## Instruction
Please move everything from the line containing "You are a computer-use" down to the line containing "click(x=83, y=481)" in the material below, writing out each of those lines again, requests included. Add 129 to every coordinate in the answers.

## Material for this task

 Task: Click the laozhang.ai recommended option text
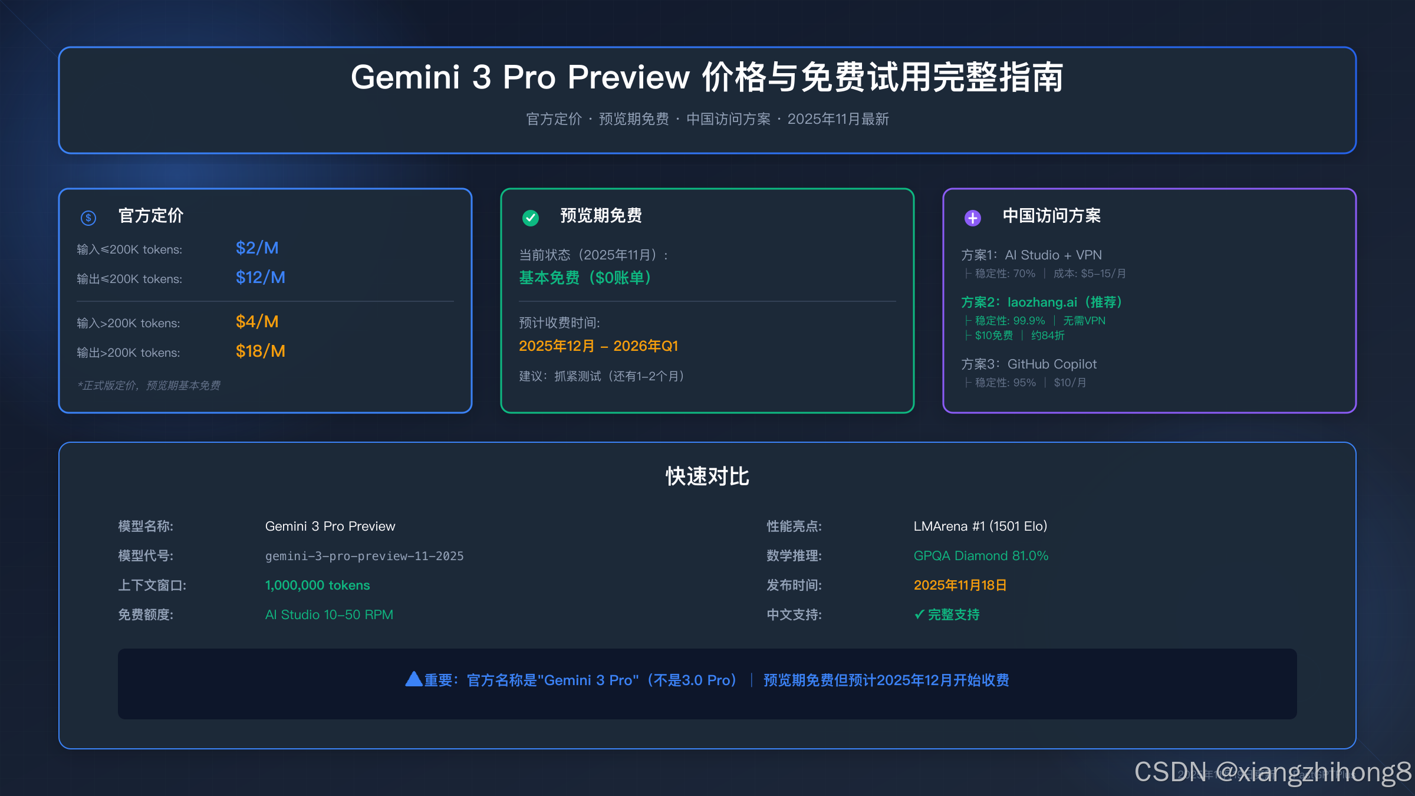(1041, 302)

==

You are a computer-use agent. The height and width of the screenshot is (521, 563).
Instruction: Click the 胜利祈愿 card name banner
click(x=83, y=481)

## Answer to the task
You are a computer-use agent. The height and width of the screenshot is (521, 563).
Instruction: Click the 胜利祈愿 card name banner
click(x=212, y=610)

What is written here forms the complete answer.